**Written exercise:** Return every one of the following entries verbatim, reproducing each line without alteration.

==============================

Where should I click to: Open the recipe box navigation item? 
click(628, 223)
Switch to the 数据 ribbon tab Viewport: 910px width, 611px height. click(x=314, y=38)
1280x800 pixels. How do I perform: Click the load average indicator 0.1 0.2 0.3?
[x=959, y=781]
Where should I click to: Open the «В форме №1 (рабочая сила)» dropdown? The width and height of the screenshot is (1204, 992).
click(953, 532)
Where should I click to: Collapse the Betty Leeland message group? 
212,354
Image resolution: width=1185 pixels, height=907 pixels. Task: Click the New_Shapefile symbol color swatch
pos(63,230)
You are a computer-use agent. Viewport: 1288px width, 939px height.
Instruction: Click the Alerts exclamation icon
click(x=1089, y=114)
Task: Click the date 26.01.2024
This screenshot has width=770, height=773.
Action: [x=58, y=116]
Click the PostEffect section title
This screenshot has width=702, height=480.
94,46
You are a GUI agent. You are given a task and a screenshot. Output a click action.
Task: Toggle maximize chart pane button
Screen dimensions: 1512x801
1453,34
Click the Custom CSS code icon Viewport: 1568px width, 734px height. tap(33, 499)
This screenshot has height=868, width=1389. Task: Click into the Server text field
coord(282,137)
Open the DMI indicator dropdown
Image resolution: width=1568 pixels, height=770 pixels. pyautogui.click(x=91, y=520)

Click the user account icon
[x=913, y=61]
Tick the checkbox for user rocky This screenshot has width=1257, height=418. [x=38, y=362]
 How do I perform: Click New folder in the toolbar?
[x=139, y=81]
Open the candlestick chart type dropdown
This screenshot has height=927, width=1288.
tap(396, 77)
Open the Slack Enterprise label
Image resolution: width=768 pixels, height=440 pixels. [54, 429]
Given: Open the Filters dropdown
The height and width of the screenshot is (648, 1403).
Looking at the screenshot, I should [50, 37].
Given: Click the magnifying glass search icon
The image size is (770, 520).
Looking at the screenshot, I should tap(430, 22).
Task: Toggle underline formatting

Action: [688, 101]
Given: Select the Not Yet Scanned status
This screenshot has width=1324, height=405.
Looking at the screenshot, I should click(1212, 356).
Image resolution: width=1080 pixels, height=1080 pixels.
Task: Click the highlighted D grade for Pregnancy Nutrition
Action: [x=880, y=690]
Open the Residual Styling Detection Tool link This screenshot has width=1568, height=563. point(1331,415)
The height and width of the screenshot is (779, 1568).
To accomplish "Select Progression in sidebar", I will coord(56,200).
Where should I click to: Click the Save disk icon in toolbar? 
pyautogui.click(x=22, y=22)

==============================

**Solution to this task:**
Where should I click to: Open the recipe box navigation item? 
click(628, 223)
Switch to the 数据 ribbon tab Viewport: 910px width, 611px height. click(x=314, y=38)
1280x800 pixels. How do I perform: Click the load average indicator 0.1 0.2 0.3?
[x=959, y=781]
Where should I click to: Open the «В форме №1 (рабочая сила)» dropdown? The width and height of the screenshot is (1204, 992).
click(953, 532)
Where should I click to: Collapse the Betty Leeland message group? 
212,354
Image resolution: width=1185 pixels, height=907 pixels. Task: Click the New_Shapefile symbol color swatch
pos(63,230)
You are a computer-use agent. Viewport: 1288px width, 939px height.
Instruction: Click the Alerts exclamation icon
click(x=1089, y=114)
Task: Click the date 26.01.2024
This screenshot has width=770, height=773.
Action: [x=58, y=116]
Click the PostEffect section title
This screenshot has width=702, height=480.
94,46
You are a GUI agent. You are given a task and a screenshot. Output a click action.
Task: Toggle maximize chart pane button
Screen dimensions: 1512x801
1453,34
Click the Custom CSS code icon Viewport: 1568px width, 734px height. tap(33, 499)
This screenshot has height=868, width=1389. Task: Click into the Server text field
coord(282,137)
Open the DMI indicator dropdown
Image resolution: width=1568 pixels, height=770 pixels. pyautogui.click(x=91, y=520)

Click the user account icon
[x=913, y=61]
Tick the checkbox for user rocky This screenshot has width=1257, height=418. [x=38, y=362]
 How do I perform: Click New folder in the toolbar?
[x=139, y=81]
Open the candlestick chart type dropdown
This screenshot has height=927, width=1288.
tap(396, 77)
Open the Slack Enterprise label
Image resolution: width=768 pixels, height=440 pixels. [54, 429]
Given: Open the Filters dropdown
The height and width of the screenshot is (648, 1403).
Looking at the screenshot, I should [50, 37].
Given: Click the magnifying glass search icon
The image size is (770, 520).
Looking at the screenshot, I should tap(430, 22).
Task: Toggle underline formatting

Action: [688, 101]
Given: Select the Not Yet Scanned status
This screenshot has width=1324, height=405.
Looking at the screenshot, I should click(1212, 356).
Image resolution: width=1080 pixels, height=1080 pixels.
Task: Click the highlighted D grade for Pregnancy Nutrition
Action: [x=880, y=690]
Open the Residual Styling Detection Tool link This screenshot has width=1568, height=563. point(1331,415)
The height and width of the screenshot is (779, 1568).
To accomplish "Select Progression in sidebar", I will coord(56,200).
Where should I click to: Click the Save disk icon in toolbar? 
pyautogui.click(x=22, y=22)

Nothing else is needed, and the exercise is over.